Name	Name	Last commit message	Last commit date
parent directory ..
examples/text-classification	examples/text-classification
scripts	scripts
src/transformers	src/transformers
.DS_Store	.DS_Store
README.md	README.md
requirements.txt	requirements.txt
setup.cfg	setup.cfg
setup.py	setup.py

Adapting Pre-trained Models for NLU Task

This folder contains the implementations for NLU task.

Setup Environment

Create and Activate the Conda Environment

conda create -n NLU python=3.7
conda activate NLU

Install Pytorch

pip install torch==1.9.1+cu111 torchvision==0.10.1+cu111 torchaudio==0.9.1 -f https://download.pytorch.org/whl/torch_stable.html

Install the Pre-requisites

Install dependencies:

pip install -r requirements.txt

Install transformers (version: v4.4.2):

pip install -e .

Install loralib:

pip install -e ../loralib/

Code Structure

loralib/ contains the PEFT methods used for this task.
examples/ contains the training codes.
scripts/ contains the training scripts for different datasets.
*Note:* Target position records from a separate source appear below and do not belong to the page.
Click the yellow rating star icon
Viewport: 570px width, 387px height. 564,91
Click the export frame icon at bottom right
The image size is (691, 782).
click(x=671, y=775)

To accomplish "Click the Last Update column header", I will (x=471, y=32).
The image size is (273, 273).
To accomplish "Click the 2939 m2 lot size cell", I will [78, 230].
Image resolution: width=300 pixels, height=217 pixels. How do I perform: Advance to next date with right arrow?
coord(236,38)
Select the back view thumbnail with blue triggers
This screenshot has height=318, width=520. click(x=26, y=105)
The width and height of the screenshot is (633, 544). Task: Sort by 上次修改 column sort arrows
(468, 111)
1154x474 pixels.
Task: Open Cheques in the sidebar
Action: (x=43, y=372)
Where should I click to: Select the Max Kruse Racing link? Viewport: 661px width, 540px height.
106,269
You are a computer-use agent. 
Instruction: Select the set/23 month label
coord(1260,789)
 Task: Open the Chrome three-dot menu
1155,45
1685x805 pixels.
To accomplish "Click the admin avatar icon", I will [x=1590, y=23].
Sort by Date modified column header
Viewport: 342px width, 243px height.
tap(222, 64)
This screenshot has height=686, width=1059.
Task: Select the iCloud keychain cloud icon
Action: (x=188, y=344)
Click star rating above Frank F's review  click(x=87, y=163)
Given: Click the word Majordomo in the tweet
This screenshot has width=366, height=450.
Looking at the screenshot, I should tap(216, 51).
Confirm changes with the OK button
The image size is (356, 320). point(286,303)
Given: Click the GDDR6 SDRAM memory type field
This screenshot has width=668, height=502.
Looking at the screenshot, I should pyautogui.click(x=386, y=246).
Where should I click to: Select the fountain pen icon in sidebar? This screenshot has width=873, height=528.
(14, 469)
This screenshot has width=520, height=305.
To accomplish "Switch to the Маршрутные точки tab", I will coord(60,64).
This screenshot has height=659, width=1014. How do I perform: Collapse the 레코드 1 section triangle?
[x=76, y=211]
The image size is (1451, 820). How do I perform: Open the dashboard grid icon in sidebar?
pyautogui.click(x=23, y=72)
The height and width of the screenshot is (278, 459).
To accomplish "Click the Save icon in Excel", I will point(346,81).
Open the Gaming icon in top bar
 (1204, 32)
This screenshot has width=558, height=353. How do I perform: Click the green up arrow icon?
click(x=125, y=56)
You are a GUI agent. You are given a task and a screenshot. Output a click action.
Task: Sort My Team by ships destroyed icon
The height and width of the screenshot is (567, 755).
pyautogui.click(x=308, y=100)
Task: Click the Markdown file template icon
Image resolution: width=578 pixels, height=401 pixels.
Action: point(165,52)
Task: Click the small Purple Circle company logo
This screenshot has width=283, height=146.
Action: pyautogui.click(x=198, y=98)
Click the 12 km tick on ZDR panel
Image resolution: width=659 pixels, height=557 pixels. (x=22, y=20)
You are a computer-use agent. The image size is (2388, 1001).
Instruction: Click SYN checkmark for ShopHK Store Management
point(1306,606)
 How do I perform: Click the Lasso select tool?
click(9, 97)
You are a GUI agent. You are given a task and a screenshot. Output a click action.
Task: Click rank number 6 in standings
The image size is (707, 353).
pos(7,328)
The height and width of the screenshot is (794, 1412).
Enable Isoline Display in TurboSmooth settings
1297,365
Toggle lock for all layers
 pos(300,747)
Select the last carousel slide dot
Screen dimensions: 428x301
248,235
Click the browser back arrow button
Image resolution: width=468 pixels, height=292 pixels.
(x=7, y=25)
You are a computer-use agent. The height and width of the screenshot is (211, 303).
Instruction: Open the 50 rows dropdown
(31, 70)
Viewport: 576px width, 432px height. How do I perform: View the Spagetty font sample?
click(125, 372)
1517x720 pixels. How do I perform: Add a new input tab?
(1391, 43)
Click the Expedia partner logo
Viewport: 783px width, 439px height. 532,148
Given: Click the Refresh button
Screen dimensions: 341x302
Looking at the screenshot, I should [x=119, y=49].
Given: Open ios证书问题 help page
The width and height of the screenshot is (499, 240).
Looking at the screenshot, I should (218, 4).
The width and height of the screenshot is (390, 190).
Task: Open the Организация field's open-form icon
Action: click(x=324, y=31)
Adapting Pre-trained Models on GLUE benchmark

Example: Adapting RoBERTa-base with BitFit on the MNLI Dataset

python -m torch.distributed.launch --master_port=8679 --nproc_per_node=1 \
examples/text-classification/run_glue.py \
--model_name_or_path roberta-base \
--task_name mnli \
--apply_bitfit \
--do_train --do_eval \
--max_seq_length 256 \
--per_device_train_batch_size 32 --learning_rate 5e-4 --num_train_epochs 7 \
--warmup_steps 1000 \
--cls_dropout 0.15 --weight_decay 0 \
--evaluation_strategy steps --eval_steps 3000 \
--save_strategy steps --save_steps 30000 \
--logging_steps 500 \
--seed 42 \
--root_output_dir ./output/glue/mnli \
--overwrite_output_dir

Hyper-parameter Setup

model_name_or_path: Apply pre-trained models. roberta-base for RoBERTa-base (125M).
apply_bitfit: Apply BitFit for the model.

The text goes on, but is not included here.